* BEGIN Text segment *
Analysis & Inverted Index

Overview

  • When we index a document, Elastic search takes the full text fields of the document and runs them through an analysis process

  • The results of the analysis is actually what is stored within the index that a document is added to. More specifically, the analyzed terms are stored within something called the inverted index

Analysis Process

  • When the new documents are inserted, A character filter receives a text field’s original text and can then transform the value by adding, removing, or changing characters.

  • Afterwards, a tokenizer splits the text into individual tokens, which will usually be words. So if we have a sentence with ten words, we would get an array of ten tokens. An analyzer may only have one tokenizer. By default, a tokenizer named standard is used, which uses a Unicode Text Segmentation algorithm. Without going into details, it basically splits by whitespace and also removes most symbols, such as commas, periods, semicolons, etc. That’s because most symbols are not useful when it comes searching.

  • After splitting the text into tokens, it is run through zero or more token filters. A token filter may add, remove, or change tokens.

  • There are a couple of different token filters, with the simplest one being a lowercase token filter which just converts all characters to lowercase. Another token filter that you can make use of, is named stop. It removes common words, which are referred to as stop words. These are words such as “the,” “a,” “and,” “at,” etc.

Inverted Index

  • The purpose of an inverted index, is to store text in a structure that allows for very efficient and fast full-text searches. When performing full-text searches, we are actually querying an inverted index and not the JSON documents that we defined when indexing the documents.

  • An inverted index consists of all of the unique terms that appear in any document covered by the index. For each term, the list of documents in which the term appears, is stored. So essentially an inverted index is a mapping between terms and which documents contain those terms.

  • we can see which document contains the term, which enables Elastic search to efficiently match documents containing specific terms

Index Sharding

Overview

  • A shard is a self-contained subset of the index. Each shard is an independent index in itself and contains a portion of the data. The index can be divided into multiple primary shards and their replicas

  • When an index is created, Elastic search automatically assigns a configurable number of primary shards to distribute the data across the cluster. Each primary shard is responsible for a specific subset of the data.
* END Text segment *
- Given problem 1 -
In the Elasticsearch notes, what is the name of the tokenizer used by default?
- Given problem 2 -
Repeat the passage of the Elasticsearch notes starting with "Analysis & Inverted" and going on through "or changing characters.".
- Given problem 3 -
Pick up the Elasticsearch notes after their last sentence and write what comes next.
* BEGIN Raw data *
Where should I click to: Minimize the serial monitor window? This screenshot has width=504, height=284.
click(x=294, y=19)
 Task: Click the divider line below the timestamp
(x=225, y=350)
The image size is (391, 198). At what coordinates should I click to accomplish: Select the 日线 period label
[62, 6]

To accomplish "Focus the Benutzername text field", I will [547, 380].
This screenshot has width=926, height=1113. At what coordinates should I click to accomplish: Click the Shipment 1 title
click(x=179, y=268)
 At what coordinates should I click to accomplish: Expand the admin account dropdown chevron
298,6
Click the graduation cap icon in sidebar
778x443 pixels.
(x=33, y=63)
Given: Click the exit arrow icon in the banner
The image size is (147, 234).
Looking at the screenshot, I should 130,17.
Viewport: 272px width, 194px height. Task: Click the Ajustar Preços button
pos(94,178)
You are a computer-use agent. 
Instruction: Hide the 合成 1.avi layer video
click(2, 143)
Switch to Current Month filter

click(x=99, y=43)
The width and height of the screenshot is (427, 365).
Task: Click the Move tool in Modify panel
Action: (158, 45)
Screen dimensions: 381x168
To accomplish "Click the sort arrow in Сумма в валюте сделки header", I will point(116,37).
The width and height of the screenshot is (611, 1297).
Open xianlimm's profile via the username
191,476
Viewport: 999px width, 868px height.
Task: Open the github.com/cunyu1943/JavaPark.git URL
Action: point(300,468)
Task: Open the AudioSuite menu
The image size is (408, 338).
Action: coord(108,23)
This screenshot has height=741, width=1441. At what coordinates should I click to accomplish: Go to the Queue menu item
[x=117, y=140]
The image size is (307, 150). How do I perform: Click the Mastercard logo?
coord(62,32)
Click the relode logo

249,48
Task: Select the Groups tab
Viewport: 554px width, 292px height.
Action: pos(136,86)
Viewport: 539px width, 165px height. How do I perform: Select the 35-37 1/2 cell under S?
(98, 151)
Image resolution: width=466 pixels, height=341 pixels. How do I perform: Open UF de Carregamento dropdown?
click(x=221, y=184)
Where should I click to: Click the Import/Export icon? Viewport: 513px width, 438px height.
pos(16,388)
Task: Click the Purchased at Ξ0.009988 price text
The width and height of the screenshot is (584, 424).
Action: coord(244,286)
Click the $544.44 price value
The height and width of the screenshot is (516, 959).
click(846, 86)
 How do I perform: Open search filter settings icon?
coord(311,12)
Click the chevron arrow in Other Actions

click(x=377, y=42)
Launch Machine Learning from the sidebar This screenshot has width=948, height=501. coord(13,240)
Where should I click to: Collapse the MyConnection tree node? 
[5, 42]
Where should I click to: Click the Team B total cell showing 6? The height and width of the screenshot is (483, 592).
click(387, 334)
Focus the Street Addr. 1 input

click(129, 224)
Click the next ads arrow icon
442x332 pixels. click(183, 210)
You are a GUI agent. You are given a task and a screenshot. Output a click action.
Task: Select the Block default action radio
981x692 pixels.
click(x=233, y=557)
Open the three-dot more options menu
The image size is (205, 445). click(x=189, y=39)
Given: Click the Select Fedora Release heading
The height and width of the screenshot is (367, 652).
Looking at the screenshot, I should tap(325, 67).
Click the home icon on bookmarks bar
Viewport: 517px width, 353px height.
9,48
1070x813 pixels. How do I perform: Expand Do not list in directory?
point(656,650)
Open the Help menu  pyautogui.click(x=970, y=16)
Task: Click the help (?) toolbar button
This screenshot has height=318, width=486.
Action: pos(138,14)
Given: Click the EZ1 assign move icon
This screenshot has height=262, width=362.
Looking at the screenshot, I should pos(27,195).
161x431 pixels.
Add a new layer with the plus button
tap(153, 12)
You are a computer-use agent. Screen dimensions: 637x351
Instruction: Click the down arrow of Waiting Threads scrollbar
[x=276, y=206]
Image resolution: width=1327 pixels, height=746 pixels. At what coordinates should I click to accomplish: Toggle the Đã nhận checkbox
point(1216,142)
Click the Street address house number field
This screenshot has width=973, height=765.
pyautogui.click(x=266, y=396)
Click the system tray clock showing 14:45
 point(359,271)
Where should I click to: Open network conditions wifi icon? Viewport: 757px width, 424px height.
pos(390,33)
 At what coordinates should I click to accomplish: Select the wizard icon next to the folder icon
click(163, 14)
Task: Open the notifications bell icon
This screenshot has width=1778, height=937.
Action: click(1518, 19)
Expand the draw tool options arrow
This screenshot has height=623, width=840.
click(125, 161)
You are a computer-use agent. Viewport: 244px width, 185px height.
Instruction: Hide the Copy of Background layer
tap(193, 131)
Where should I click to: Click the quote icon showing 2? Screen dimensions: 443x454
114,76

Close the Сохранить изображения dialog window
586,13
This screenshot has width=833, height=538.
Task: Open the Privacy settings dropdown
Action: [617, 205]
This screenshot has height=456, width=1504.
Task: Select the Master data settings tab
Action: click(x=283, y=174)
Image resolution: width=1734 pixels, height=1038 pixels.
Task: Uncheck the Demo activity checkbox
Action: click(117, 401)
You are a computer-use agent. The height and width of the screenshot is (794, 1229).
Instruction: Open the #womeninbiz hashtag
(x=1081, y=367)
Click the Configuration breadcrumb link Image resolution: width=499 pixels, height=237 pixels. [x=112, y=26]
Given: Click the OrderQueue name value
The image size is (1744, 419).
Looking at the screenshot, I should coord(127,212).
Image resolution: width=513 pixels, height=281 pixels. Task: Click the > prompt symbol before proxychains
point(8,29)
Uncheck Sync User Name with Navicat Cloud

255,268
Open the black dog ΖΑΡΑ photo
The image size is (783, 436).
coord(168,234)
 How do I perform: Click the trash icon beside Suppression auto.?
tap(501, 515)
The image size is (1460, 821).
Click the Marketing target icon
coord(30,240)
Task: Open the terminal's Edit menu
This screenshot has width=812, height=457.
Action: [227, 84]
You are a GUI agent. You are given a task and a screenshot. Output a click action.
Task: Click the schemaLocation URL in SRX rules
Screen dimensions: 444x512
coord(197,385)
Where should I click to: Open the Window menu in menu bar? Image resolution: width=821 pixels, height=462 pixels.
* END Raw data *
- Final result 1 -
The default tokenizer is named standard.

- Final result 2 -
Analysis & Inverted Index

Overview

  • When we index a document, Elastic search takes the full text fields of the document and runs them through an analysis process

  • The results of the analysis is actually what is stored within the index that a document is added to. More specifically, the analyzed terms are stored within something called the inverted index

Analysis Process

  • When the new documents are inserted, A character filter receives a text field’s original text and can then transform the value by adding, removing, or changing characters.

- Final result 3 -
  • Sharding enables parallel processing of data. As the data is distributed across multiple shards, Elastic search can perform search and indexing operations simultaneously on different shards, allowing for increased throughput and faster response times.

  • Sharding allows Elastic search to scale horizontally by adding more nodes to the cluster. As new nodes join the cluster, Elastic search automatically rebalances the shards, redistributing the data across the new nodes. This distributed nature of sharding allows for efficient utilization of resources and better performance as the cluster grows.

  • When a search query is executed, Elastic search routes the query to the appropriate shards based on the shard allocation and the query scope. The search results from each shard are then combined and returned to the user. This distributed search and retrieval process allows Elastic search to efficiently process large volumes of data.

Distributed Search

  • A new search is received, and it’s transformed into a set of searches (one on each shard). Each shard returns its matching documents, the lists are merged, rank, and sorted

Usage

  • Logging and log analytics —- As we’ve discussed, Elastic search is commonly used for ingesting and analyzing log data in near-real-time and in a scalable manner. It also provides important operational insights on log metrics to drive actions.

  • Business analytics —- Many of the built-in features available within the ELK Stack makes it a good option as a business analytics tool. However, there is a steep learning curve for implementing this product and in most organizations. This is especially true in cases where companies have multiple data sources besides Elastic search– since Kibana only works with Elastic search data.

  • Application search —- For applications that rely heavily on a search platform for the access, retrieval, and reporting of data.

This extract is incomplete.